A matéria do ‘Fantástico’, exibida no último domingo (17), apontou que depósitos de R$ 212 mil, em dinheiro, foram os repasses que deram origem à investigação. Esses depósitos estavam vinculados a notas fiscais da AstraZeneca, que não reconheceu os pagamentos ou pedidos feitos à Anidrol, levando a empresa a denunciar o caso à PF. As investigações se concentram em um possível esquema de desvio com duração de seis anos, envolvendo substâncias químicas capazes de produzir 15 toneladas de crack.
Cariani refutou as informações apresentadas pelo ‘Fantástico’, destacando dois eventos específicos abordados na reportagem: a venda de tricloroetileno em 2016 e a descoberta de uma embalagem de ácido bórico da Anidrol durante uma operação em Praia Grande (SP) na última semana. No vídeo, Cariani argumentou que o homem flagrado retirando os produtos com tricloroetileno não era o responsável pela compra.

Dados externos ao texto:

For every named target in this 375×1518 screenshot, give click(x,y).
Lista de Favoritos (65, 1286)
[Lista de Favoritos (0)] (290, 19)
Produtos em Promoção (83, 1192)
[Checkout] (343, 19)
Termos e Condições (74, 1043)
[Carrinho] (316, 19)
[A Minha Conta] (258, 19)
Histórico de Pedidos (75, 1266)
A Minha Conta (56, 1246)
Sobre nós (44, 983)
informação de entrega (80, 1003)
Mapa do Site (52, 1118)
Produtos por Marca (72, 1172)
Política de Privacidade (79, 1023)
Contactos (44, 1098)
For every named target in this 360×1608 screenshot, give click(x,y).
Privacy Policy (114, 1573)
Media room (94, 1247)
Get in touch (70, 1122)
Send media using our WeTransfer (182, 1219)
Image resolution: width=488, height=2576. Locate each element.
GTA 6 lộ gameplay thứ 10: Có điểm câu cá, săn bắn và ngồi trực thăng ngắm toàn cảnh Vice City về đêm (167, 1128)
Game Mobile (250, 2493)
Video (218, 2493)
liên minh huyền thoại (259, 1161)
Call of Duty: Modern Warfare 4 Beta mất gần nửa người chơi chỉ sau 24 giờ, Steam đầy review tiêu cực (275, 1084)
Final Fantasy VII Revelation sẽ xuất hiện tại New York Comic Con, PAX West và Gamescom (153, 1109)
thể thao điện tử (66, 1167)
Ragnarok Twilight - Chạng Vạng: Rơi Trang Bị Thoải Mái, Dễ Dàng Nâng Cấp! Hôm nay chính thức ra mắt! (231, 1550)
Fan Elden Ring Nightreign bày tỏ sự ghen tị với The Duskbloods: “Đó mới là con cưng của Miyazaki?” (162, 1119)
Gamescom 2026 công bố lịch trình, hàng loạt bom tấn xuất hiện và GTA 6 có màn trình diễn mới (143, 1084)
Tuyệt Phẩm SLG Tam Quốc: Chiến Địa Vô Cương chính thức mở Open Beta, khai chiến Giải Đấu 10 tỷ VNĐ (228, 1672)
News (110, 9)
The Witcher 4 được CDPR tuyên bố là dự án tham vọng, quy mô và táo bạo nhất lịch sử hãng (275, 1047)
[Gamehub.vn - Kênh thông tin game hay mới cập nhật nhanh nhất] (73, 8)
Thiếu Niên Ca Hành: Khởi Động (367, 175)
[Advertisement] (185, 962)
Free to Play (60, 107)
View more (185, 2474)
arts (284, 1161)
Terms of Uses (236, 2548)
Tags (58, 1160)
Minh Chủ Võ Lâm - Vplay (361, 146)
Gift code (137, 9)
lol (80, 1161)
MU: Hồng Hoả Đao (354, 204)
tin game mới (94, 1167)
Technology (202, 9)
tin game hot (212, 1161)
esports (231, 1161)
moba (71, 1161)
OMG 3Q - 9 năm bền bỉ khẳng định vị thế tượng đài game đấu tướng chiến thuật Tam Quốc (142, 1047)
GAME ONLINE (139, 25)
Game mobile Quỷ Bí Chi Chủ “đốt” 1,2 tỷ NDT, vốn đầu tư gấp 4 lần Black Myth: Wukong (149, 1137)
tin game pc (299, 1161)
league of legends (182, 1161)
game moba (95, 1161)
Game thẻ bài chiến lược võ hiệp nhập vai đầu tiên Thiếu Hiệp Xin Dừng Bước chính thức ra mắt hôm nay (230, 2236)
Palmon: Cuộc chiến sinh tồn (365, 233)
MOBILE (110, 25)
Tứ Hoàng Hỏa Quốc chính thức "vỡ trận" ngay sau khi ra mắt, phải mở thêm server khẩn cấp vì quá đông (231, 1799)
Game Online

O influenciador foi formalmente apontado como suspeito pela PF após prestar cerca de quatro horas de depoimento na sede da instituição, na Lapa, zona oeste paulistana, na tarde de segunda-feira (18/12). A investigação da operação Hinsberg revelou que a empresa de Cariani teria vendido insumos utilizados pelo tráfico de drogas, totalizando uma quantidade equivalente a mais de 15 toneladas de crack, segundo a PF.
Documentos apresentados na investigação indicam que as vendas da Anidrol desviadas para o tráfico eram simuladas por meio da emissão de notas fiscais para empresas que efetivamente manipulavam os produtos, denunciando a atuação da empresa. A investigação também identificou um grupo criminoso que utilizava pessoas para realizar depósitos de dinheiro em espécie, simulando pagamentos de empresas farmacêuticas.
Entre os compradores dos produtos da Anidrol, destaca-se Spínola, ligado ao tráfico de drogas, que já havia sido detido pela PF em uma operação anterior. Ele é acusado de forjar um e-mail com o nome da AstraZeneca e se passar por funcionário da empresa para realizar pagamentos à empresa de Cariani após as vendas. Os policiais também descobriram fraudes na retirada dos produtos da Anidrol, com registros indicando que os suspeitos retiraram 1 tonelada de insumos em uma única viagem de moto.